Bedeutung für den konkreten Fall
Die Ablehnung des Antrags auf Erteilen der glücksspielrechtlichen Spielhallenerlaubnis wegen dem Unterschreiten des Mindestabstands erfolgte rechtmäßig. Auch das Ablehnen des Antrags auf Erteilen der Erlaubnis im Rahmen einer Härtefallregelung erfolgte zu Recht. Wegen der gebotenen Betrachtung des gesamten räumlichen Geltungsbereichs des LGlüG kommt es nicht darauf an, ob dem Betreiber für seine Spielhalle in der betroffenen Gemeinde wegen dieser Einschränkungen kein anderer Standort zur Verfügung steht. Denn er hat auch nicht substanziiert dargelegt, dass er im gesamten Bundesland keinen neuen Standort mehr in Betrieb nehmen kann.
Kann der Betrieb einer Spielhalle ohne Erlaubnis vorübergehend geduldet werden?
Ein Ausnahmefall, in dem ein Spielhallenbetrieb ohne die hierfür erforderliche Erlaubnis geduldet wird, kann insbesondere aus Gründen
- effektiven Rechtsschutzes anzunehmen sein oder
- sich daraus ergeben, dass die materiellen Erlaubnisvoraussetzungen offensichtlich, d. h. ohne weitere Prüfung erkennbar erfüllt sind,
entschied das OVG Münster (Beschl. vom 24.03.2022, Az. 4 B 1520/21).
Zu a): Ein Grund für den effektiven Rechtsschutz kann vorliegen, wenn ein Antrag auf Spielhallenerlaubnis abgelehnt wurde, weil die Auswahlentscheidung zwischen mehreren konkurrierenden Spielhallen rechtswidrig ist.
Seit dem 01.07.2021 kann in Nordrhein-Westfalen eine Duldung über die gesetzlich vorgesehenen Fälle fortgeltender Erlaubnisse nach § 18 Abs. 2 AG GlüStV NRW und Duldungen nach § 18 Abs. 3 AG GlüStV NRW hinaus etwa dann geboten sein, wenn Konkurrenzsituationen nach Ablauf der fünfjährigen Übergangsfrist nach § 29 Abs. 4 Satz 2 GlüStV a. F. vor Inkrafttreten der Neuregelung am 01.07.2021 nicht mehr abschließend aufgelöst werden konnten, obwohl der die Duldung begehrende Spielhallenbetreiber das ihm Mögliche zur Erlangung einer eigenen Spielhallenerlaubnis getan, insbesondere rechtzeitig um gerichtlichen Rechtsschutz nachgesucht hat.

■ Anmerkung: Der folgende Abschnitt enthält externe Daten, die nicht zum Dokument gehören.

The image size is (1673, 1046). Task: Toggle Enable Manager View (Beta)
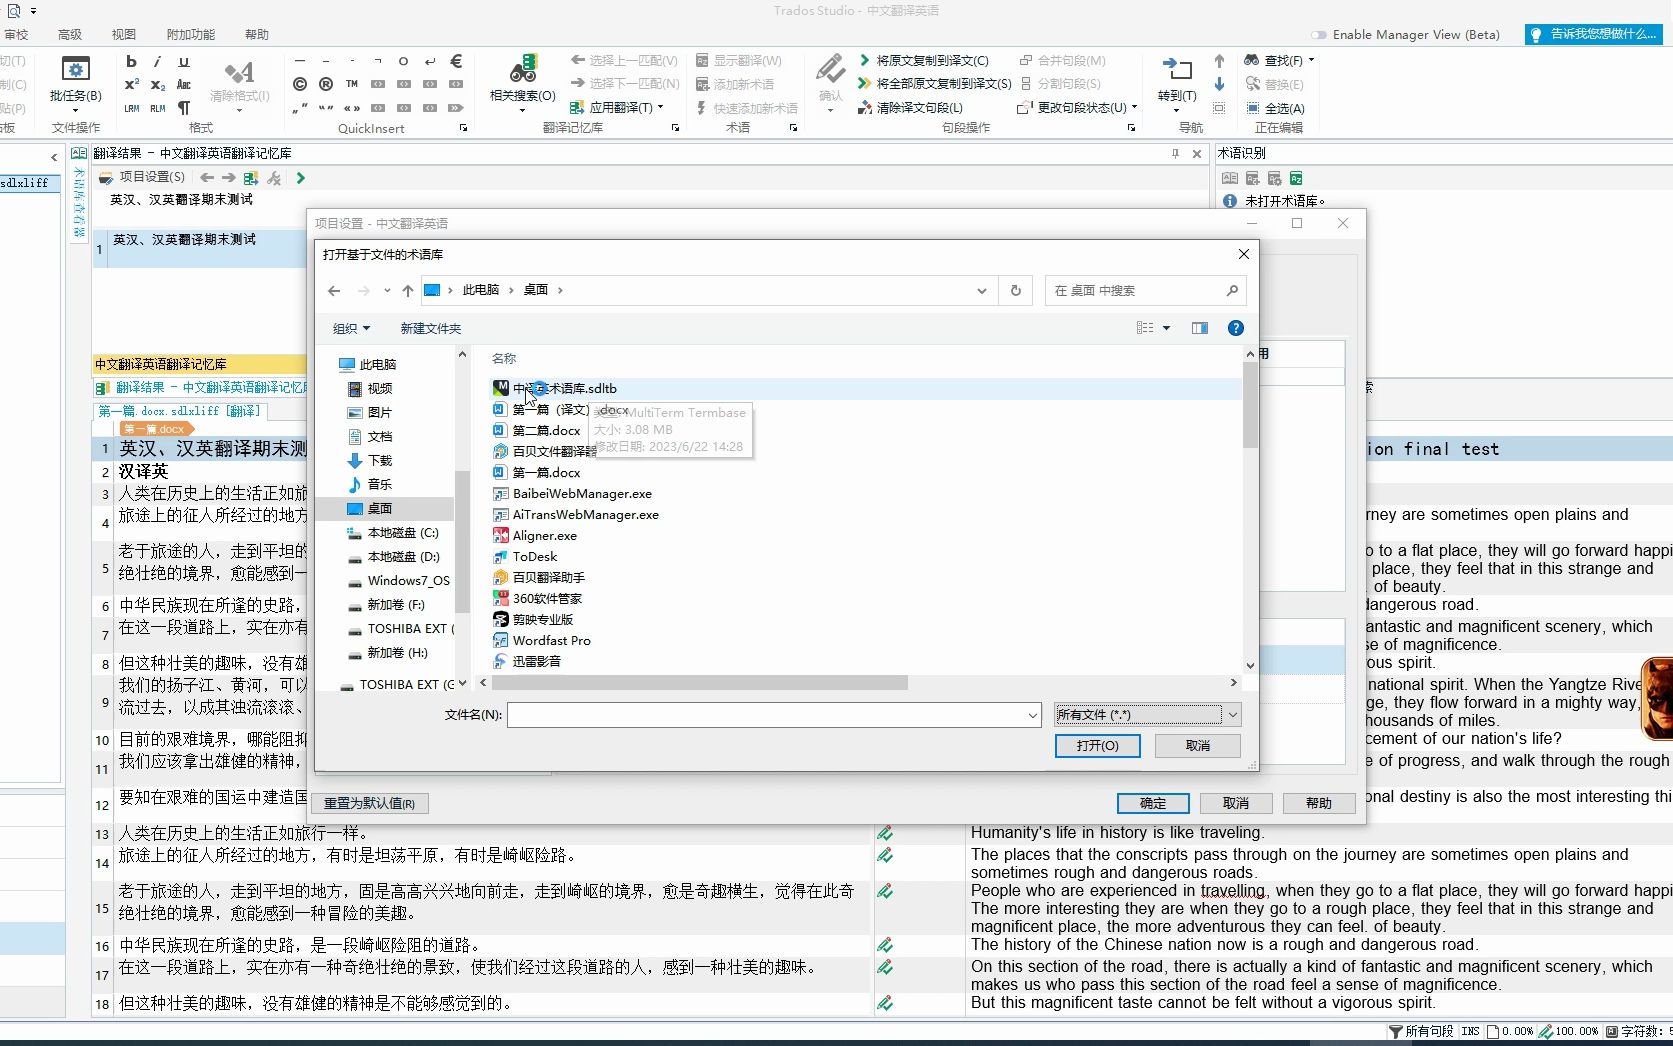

Zu b): Ferner kann sich im Einzelfall aus dem Grundsatz der Verhältnismäßigkeit eine Pflicht ergeben, eine ohne Erlaubnis und damit formell illegal betriebene Spielhalle bis zu einer Entscheidung über den Erlaubnisantrag zu dulden. Dies ist nur dann anzunehmen, wenn die formell illegale Tätigkeit die materiellen Erlaubnisvoraussetzungen erfüllt und dies offensichtlich, d. h. ohne weitere Prüfung erkennbar ist, so dass die Untersagung nicht mehr zur Gefahrenabwehr erforderlich ist.
Bedeutung für den konkreten Fall
Der Spielhallenbetreiber hatte im Jahr 2012 eine wesentliche Änderung der Raumaufteilung seiner Spielhalle vorgenommen. Durch Änderungen im räumlichen Bestand, so das OVG, wird der frühere Vertrauensschutz aufgegeben und die Frage neu aufgeworfen, ob die Spielhalle erlaubnisfähig ist. Weil er keine Erlaubnis beantragte, betrieb der Betreiber seine Spielhalle über Jahre formell illegal. Daraus kann kein Vertrauensschutz erwachsen, befand das OVG und sah für keine der beiden Ausnahmen einen Grund.